This commentary is by Susan Culp, a resident of Newbury.

Vermont has a storied reputation as a “progressive” pro-democracy state. But what does that really mean?
If you define “progressive” as a state run predominantly by liberal elected officials who identify with the Democratic Party, then perhaps you’re right. But if you define “progressive” by public institutions that value the principles of good governance, inclusivity, transparency, accountability, and healthy civic engagement and empowerment, that will be hard to find in this state — at least in Montpelier.
Instead, we have a heavy-handed administration, often aided and abetted by state legislative leadership that is focused more on chummy relationships with each other and special interests than it is responsive to the constituents and communities that they ostensibly represent.
From a Fish and Wildlife Board that is a textbook example of special-interest agency capture, a Natural Resources Board that makes land use planning decisions via appointees without subject matter expertise or qualifications, or the ceaseless dishonesty and gaslighting of the Department for Children and Families with respect to forcibly siting an “architecturally hardware-secure facility” (i.e., juvenile detention facility) in Newbury without adequate infrastructure or services to support it — the list goes on.
The state-level overreach, often under the flimsiest of legal rationales, in steamrolling communities like Newbury is anything but democratic.
As a resident of Newbury, the controversy around the detention center siting has been my closest view of this disturbing modus operandi. DCF cooked up its plan to replace Woodside Juvenile Detention Center with a private company that had property in Newbury. Agency officials made agreements and sought legislative approval for a “Woodside Replacement” for adjudicated youth on a “no eject, no reject” basis, meaning that even the most violent youth could be placed there.
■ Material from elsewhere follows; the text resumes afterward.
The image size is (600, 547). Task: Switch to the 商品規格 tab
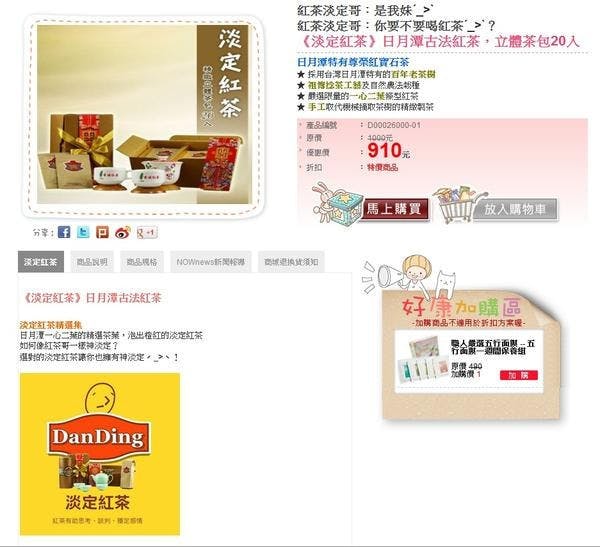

All before even approaching the town of Newbury about their plans.
The project was introduced to us as a juvenile detention facility, and when they faced pushback, they began the process of moving the goalposts. It became a “residential treatment center.” A zoning application was submitted under the label “school” and then later submitted as a “group home for the mentally disabled.”
It has been an endless parade of deception, broken commitments, and misrepresentation about the true nature of the project — all to circumvent legitimate local land use laws. “Mental disability” was never among the criteria discussed for youth placement when the project was planned and approved by the state.
When the town rejected the state permit after reviewing the full suite of available public information about the project, citing its justified conclusion that it was not — as asserted by Vermont Permanency Initiative, the private company that owns the property — a “group home for the mentally disabled,” Vermont Permanency and the Department for Children and Families sued the town. And brought the full weight of taxpayer dollars to clobber a local community decision and force a facility in an inappropriate, underserved location in a conservation district.
The case is now before the Vermont Supreme Court. Vermont Permanency and DCF may prevail with their perversion of the group home statutes — which were intended to ensure people with actual disabilities could live in an integrated residential community setting, not house criminal youth in a lockup.
They could force Newbury to accept the placement of violent youth offenders in a remote rural area on a dirt road with no services. Such a remarkable precedent would have ramifications beyond our town.
And when the inevitable tragedy occurs, perhaps in the middle of an icy winter storm on an impassable Class IV dirt road, and one of those youths acts out in violence against one another or the staff or escapes into the community, and the law enforcement response is 45 minutes to an hour out, don’t say that the people of Newbury didn’t warn you about what could happen, or the risks. Or about why this type of facility shouldn’t be there.
Local emergency medical services cannot enter a building until it is secured by law enforcement. A lot can happen in an hour. Save your excuses for the families of those who would be injured, or worse, in such a scenario.
The very purpose of local government is to provide an avenue for the people who know a place best to have a voice in the decisions that affect their community’s future and well-being. And that perspective should be valued and respected in state-level decision-making. That is the essence of democracy, with a little “d.”
But Vermont has decided that bureaucrats and out-of-touch lawmakers in Montpelier know best. And they pat us on the head and tell us to roll over, damn the consequences. That is anything but progressive. Or democratic.